In order to comply with all the necessary formalities, it is necessary to recruit a sufficient number of critically ill patients with Covid-19 who are already connected to a ventilator, randomize them into two groups and transfuse one group with donor plasma containing antibodies, while the other group receives a placebo solution. Only by comparing the outcomes of the two groups is it possible to draw a scientific conclusion about the efficacy and safety of such a treatment. This is the only accepted method. However, in the conditions of a pandemic of a new virus, such experiments are not possible. It is possible to give the control group of seriously ill patients a placebo instead of real plasma, depriving them of their only chance of recovery.

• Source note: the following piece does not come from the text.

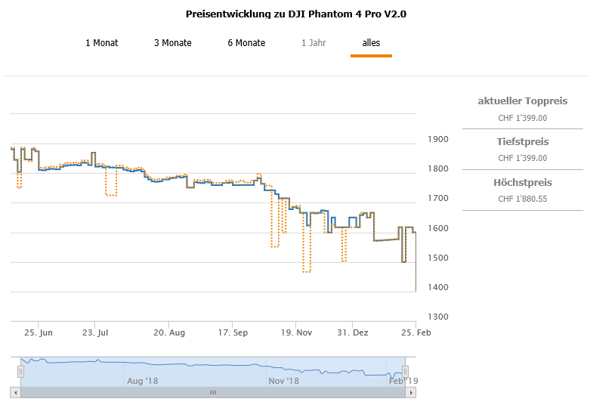Click the 19. Nov x-axis label
This screenshot has width=590, height=405.
[x=296, y=332]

The only acceptable option is when the patient is already in intensive care, but his condition continues to deteriorate. Then it is possible to try to save the hopeless patient with an experimental method that is not officially recommended. This is exactly what was done in 2003 when the atypical pneumonia SARS outbreak began, and many lives were saved. Later, the practice of transfusion was approved by the WHO as a last resort and was used during the Ebola and Middle East Respiratory Syndrome (MERS) epidemics. According to Grigoryants, it makes sense to transfuse plasma specifically in the last critical stage of the disease, when “the effect of transfusing pure plasma – with all its inherent fundamental advantages – far outweighs the effect of experimental antiviral treatment on patients. “This is exactly what puzzles me when I see a lot of propaganda promoting the use of antiviral plasma. I am convinced that the problem of the shortage of blood factors and components is much more important today than the experimental use of immunized plasma,” he says.

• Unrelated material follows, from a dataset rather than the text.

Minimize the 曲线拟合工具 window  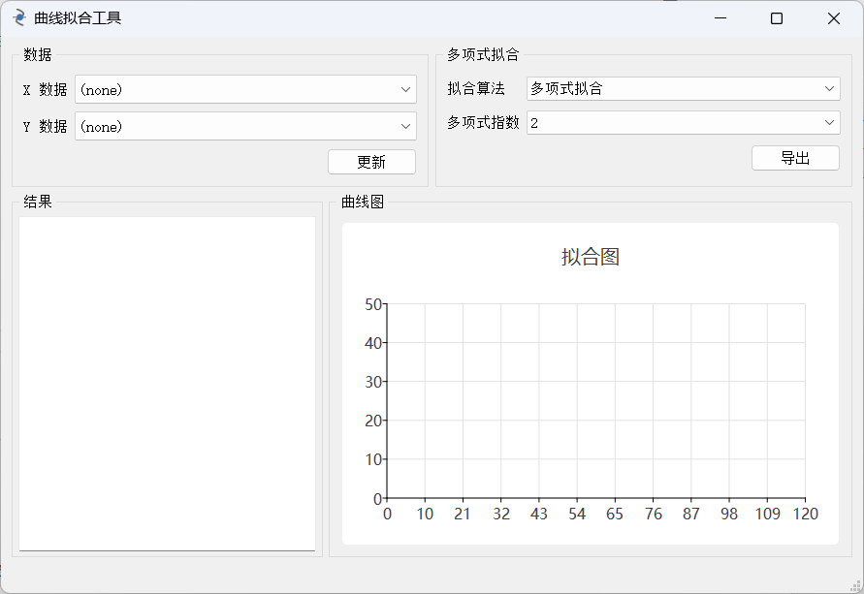pyautogui.click(x=720, y=18)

At the same time, Grigoryants notes that widespread use of plasma therapy is unlikely anyway. Only 30% of people with the disease have a sufficient concentration of antibodies in their blood, and not all of them are willing to become donors. On the other hand, Pavel Madonov believes that ideally – after clinical trials – antiviral plasma will be needed not for critically ill patients, but for those whose disease is just beginning to develop. According to him, it makes sense to fight the virus when it has just entered the bloodstream from the respiratory organs. “The virus is dangerous only because of complications,” he explains. “The fact of its presence in the body is not so dangerous, but it causes specific complications: intense inflammation in the lung tissue, which leads to acute respiratory failure. As they would say in court, the virus is absolutely indirectly responsible – it didn’t do it, the patient’s body did it itself in response to its attack”. When a patient develops respiratory failure, it is too late to fight the virus,” says the professor. However, the main hope is still the development of a special vaccine against the virus. “The vaccine is the body’s training for defense. It is preventive: as soon as an unwelcome guest appears, he is immediately caught, put in a car and taken to the police. And antibodies are the work that has already been done. It is no wonder that in medicine this method of treatment is called the therapy of despair,” the scientist points out.